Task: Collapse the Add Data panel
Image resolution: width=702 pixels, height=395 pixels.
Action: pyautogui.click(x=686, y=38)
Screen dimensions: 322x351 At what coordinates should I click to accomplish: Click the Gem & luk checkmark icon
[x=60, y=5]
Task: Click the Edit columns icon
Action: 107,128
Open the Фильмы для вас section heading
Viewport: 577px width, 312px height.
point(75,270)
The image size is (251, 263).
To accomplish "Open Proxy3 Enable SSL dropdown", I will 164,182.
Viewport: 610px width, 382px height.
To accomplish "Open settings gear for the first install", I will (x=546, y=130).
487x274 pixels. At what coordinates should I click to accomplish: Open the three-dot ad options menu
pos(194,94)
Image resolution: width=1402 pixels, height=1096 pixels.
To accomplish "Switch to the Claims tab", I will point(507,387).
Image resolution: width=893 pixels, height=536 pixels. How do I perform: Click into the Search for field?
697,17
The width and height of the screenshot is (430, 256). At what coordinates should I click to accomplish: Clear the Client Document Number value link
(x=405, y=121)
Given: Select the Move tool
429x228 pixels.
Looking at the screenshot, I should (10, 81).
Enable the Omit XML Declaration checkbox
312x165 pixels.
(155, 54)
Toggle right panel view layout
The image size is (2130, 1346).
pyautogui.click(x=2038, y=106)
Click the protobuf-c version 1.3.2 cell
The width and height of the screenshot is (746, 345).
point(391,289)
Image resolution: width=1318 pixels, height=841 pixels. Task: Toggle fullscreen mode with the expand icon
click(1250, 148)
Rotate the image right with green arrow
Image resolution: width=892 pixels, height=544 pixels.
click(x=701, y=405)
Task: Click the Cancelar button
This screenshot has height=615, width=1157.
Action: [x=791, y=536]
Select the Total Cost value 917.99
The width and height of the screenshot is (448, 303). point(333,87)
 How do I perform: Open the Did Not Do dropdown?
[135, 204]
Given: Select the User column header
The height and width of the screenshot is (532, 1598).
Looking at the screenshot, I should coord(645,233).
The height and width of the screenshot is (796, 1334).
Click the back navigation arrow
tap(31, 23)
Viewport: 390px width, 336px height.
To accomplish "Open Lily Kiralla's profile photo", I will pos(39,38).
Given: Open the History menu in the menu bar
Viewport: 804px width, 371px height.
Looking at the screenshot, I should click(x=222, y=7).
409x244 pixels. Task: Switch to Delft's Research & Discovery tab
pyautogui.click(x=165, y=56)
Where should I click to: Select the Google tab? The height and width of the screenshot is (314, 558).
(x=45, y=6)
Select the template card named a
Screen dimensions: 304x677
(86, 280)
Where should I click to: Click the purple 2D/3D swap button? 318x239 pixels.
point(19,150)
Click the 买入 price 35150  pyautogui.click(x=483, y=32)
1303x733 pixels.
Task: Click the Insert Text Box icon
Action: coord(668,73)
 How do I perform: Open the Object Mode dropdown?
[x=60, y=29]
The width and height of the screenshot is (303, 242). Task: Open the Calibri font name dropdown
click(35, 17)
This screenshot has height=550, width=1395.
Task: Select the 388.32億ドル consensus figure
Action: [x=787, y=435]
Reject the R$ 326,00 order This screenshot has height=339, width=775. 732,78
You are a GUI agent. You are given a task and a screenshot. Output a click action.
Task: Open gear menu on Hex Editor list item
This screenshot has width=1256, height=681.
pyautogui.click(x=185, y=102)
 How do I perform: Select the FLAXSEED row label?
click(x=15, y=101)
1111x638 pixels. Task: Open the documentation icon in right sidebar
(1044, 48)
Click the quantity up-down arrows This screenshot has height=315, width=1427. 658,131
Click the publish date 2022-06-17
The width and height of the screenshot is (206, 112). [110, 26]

--

→ TASK REQUIREMENTS:
Rewrite every line of the listing above as a numbered list, leaving out any blank lines.

→ PROBLEM SOLUTION:
1. Task: Collapse the Add Data panel
2. Image resolution: width=702 pixels, height=395 pixels.
3. Action: pyautogui.click(x=686, y=38)
4. Screen dimensions: 322x351 At what coordinates should I click to accomplish: Click the Gem & luk checkmark icon
5. [x=60, y=5]
6. Task: Click the Edit columns icon
7. Action: 107,128
8. Open the Фильмы для вас section heading
9. Viewport: 577px width, 312px height.
10. point(75,270)
11. The image size is (251, 263).
12. To accomplish "Open Proxy3 Enable SSL dropdown", I will 164,182.
13. Viewport: 610px width, 382px height.
14. To accomplish "Open settings gear for the first install", I will (x=546, y=130).
15. 487x274 pixels. At what coordinates should I click to accomplish: Open the three-dot ad options menu
16. pos(194,94)
17. Image resolution: width=1402 pixels, height=1096 pixels.
18. To accomplish "Switch to the Claims tab", I will point(507,387).
19. Image resolution: width=893 pixels, height=536 pixels. How do I perform: Click into the Search for field?
20. 697,17
21. The width and height of the screenshot is (430, 256). At what coordinates should I click to accomplish: Clear the Client Document Number value link
22. (x=405, y=121)
23. Given: Select the Move tool
24. 429x228 pixels.
25. Looking at the screenshot, I should (10, 81).
26. Enable the Omit XML Declaration checkbox
27. 312x165 pixels.
28. (155, 54)
29. Toggle right panel view layout
30. The image size is (2130, 1346).
31. pyautogui.click(x=2038, y=106)
32. Click the protobuf-c version 1.3.2 cell
33. The width and height of the screenshot is (746, 345).
34. point(391,289)
35. Image resolution: width=1318 pixels, height=841 pixels. Task: Toggle fullscreen mode with the expand icon
36. click(1250, 148)
37. Rotate the image right with green arrow
38. Image resolution: width=892 pixels, height=544 pixels.
39. click(x=701, y=405)
40. Task: Click the Cancelar button
41. This screenshot has height=615, width=1157.
42. Action: [x=791, y=536]
43. Select the Total Cost value 917.99
44. The width and height of the screenshot is (448, 303). point(333,87)
45.  How do I perform: Open the Did Not Do dropdown?
46. [135, 204]
47. Given: Select the User column header
48. The height and width of the screenshot is (532, 1598).
49. Looking at the screenshot, I should coord(645,233).
50. The height and width of the screenshot is (796, 1334).
51. Click the back navigation arrow
52. tap(31, 23)
53. Viewport: 390px width, 336px height.
54. To accomplish "Open Lily Kiralla's profile photo", I will pos(39,38).
55. Given: Open the History menu in the menu bar
56. Viewport: 804px width, 371px height.
57. Looking at the screenshot, I should click(x=222, y=7).
58. 409x244 pixels. Task: Switch to Delft's Research & Discovery tab
59. pyautogui.click(x=165, y=56)
60. Where should I click to: Select the Google tab? The height and width of the screenshot is (314, 558).
61. (x=45, y=6)
62. Select the template card named a
63. Screen dimensions: 304x677
64. (86, 280)
65. Where should I click to: Click the purple 2D/3D swap button? 318x239 pixels.
66. point(19,150)
67. Click the 买入 price 35150  pyautogui.click(x=483, y=32)
68. 1303x733 pixels.
69. Task: Click the Insert Text Box icon
70. Action: coord(668,73)
71.  How do I perform: Open the Object Mode dropdown?
72. [x=60, y=29]
73. The width and height of the screenshot is (303, 242). Task: Open the Calibri font name dropdown
74. click(35, 17)
75. This screenshot has height=550, width=1395.
76. Task: Select the 388.32億ドル consensus figure
77. Action: [x=787, y=435]
78. Reject the R$ 326,00 order This screenshot has height=339, width=775. 732,78
79. You are a GUI agent. You are given a task and a screenshot. Output a click action.
80. Task: Open gear menu on Hex Editor list item
81. This screenshot has width=1256, height=681.
82. pyautogui.click(x=185, y=102)
83.  How do I perform: Select the FLAXSEED row label?
84. click(x=15, y=101)
85. 1111x638 pixels. Task: Open the documentation icon in right sidebar
86. (1044, 48)
87. Click the quantity up-down arrows This screenshot has height=315, width=1427. 658,131
88. Click the publish date 2022-06-17
89. The width and height of the screenshot is (206, 112). [110, 26]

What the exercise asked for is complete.